The review of the 2008 National Transport Policy is in its completion stage following a final national stakeholder's consultative workshop, held in Accra yesterday.
The draft policy, which covers roads and highways, railways and aviation, is expected to be submitted to Cabinet for approval.
After its 10th year of implementation, the policy was subject to review for the necessary changes to refocus it in line with changing strategic objectives and emerging issues in the transport sector.
Opening the workshop, Minister of Transport, Kwaku Ofori Asiamah, said the policy, which was developed in 2008, was to provide guidance for the holistic and strategic development of the transport and logistics sector.
This he explained would support the Ghana Gateway Project, designed to make the country a gateway to the West African sub-region to facilitate trade and foreign investments.

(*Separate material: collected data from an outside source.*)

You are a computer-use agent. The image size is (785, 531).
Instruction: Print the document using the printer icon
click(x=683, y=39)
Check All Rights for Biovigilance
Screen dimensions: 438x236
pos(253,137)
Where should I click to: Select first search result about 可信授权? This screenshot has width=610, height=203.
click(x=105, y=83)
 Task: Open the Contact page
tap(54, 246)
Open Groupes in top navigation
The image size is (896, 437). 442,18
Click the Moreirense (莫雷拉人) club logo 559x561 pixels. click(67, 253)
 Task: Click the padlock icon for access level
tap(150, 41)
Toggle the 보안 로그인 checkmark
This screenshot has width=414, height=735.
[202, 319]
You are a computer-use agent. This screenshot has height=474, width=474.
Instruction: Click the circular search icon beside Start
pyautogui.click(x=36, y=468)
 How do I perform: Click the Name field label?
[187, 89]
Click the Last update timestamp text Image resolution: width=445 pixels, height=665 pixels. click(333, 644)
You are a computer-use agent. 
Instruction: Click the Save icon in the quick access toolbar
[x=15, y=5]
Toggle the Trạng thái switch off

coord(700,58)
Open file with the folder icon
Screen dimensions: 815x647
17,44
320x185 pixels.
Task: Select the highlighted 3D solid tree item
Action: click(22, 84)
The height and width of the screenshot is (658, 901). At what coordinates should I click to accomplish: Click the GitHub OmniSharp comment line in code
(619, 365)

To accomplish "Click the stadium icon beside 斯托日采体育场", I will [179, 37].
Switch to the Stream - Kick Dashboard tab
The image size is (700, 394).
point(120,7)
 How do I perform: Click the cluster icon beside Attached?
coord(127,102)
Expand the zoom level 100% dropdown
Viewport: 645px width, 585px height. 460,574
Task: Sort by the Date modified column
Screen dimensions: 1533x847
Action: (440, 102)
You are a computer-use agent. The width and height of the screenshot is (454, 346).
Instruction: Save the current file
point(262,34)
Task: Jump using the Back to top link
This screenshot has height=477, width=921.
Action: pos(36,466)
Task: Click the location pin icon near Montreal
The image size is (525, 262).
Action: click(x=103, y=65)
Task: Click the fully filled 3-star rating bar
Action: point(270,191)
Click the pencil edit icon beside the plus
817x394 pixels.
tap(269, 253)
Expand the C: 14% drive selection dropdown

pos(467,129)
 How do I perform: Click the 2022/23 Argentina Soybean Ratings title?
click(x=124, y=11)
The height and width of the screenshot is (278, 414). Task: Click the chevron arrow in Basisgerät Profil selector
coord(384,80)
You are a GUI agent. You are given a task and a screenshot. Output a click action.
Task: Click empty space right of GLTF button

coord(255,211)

He said review of the 2008 transport policy was to critically assess the content and details of the policy as well as the efforts made since its inception for implementation.
Mr Asiamah said that, it was to identify gaps within the existing policy and planning framework, and recommend concrete actions that could be taken within an updated National Transport Master Plan to address them.
As part of the review process, the Minister said a wide range of stakeholders including Ministries, Departments and Agencies, Metropolitan, Municipal and District Assemblies (MMDAs), Civil Society Organisations, political parties, professional bodies, private enterprise foundation and the media, have been engaged to solicit their inputs.
Regional consultative and validation workshops have also been undertaken in all the 10 regions to solicit and validate inputs for the review process resulting in the draft policy, Mr Asiamah stated.
The Parliamentary Committees on Roads and Transport, Health, Education, Food and Agriculture, Poverty Reduction Strategy as well as Gender, Children and Social Protection, he said, have been consulted as part of the process.
The final consultative exercise was to ensure that individuals, groups, associations, professional bodies and the public make inputs into the draft policy and ensure that the concerns and transportation needs of all facets of the national economy were covered by the Policy.
Mr Alan Gilham, team leader of the consortium of consultants, said there were about 17 agencies in the transport sector currently which operate with different framework and planning strategies, resulting in complex planning.
He said, the review which commenced in July last year, was to assess the existing transport policy and its implementation achievements and challenges to develop a new policy that best addresses modern transportation problems.
In their interactions during regional consultations, Mr Gilham stated that the team found that most transport facilities had been abandoned and must be rehabilitated.
Deputy Team Leader, Kwesi Abbey-Sam said the new policy would ensure transportation for all, improve public and private investment in the sector to make Ghana a transport hub.